The Ministry of Agriculture, Food and Nutritional Security used an inaugural rice harvest on Wednesday to unveil a series of major initiatives designed to propel agriculture through the global export arena while tackling food security at the household level.

​Heading the announcements is an aggressive new export strategy that will see the construction of a certified, export-ready packing facility within the next four months. Developed in collaboration with Export Barbados, the pack house is designed to scale up domestic production and target markets beyond the Caribbean.

 A second certified packing facility is also slated for development at Groves, St George to further boost the island’s export capabilities.
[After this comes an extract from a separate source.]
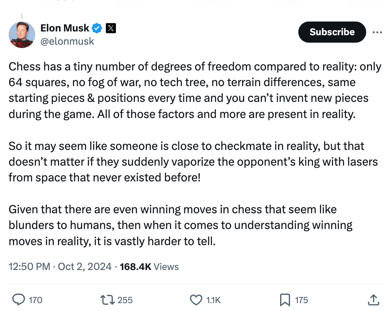This screenshot has height=311, width=391.
Task: Click the Elon Musk display name
Action: tap(65, 28)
Agriculture minister Dr Shantal Munro-Knight declared that the country is shifting its focus from merely sustaining itself to actively participating in global trade.

​”Previously, we have focused solely on feeding yes ourselves. So that is important, and that is again, a commitment, but we are also focused on how we can export,” she said at a rice harvest ceremony at the Pine Basin farming district. 

​​To support this commercial expansion, the government is launching ‘Carmeta’s Crown’, a national challenge inviting Barbadians to submit innovative, processed agro-products. The Barbados Agricultural Development and Marketing Corporation (BADMC) will provide chosen participants with marketing support, resources, and capacity building to retail their products in its Carmeta’s stores.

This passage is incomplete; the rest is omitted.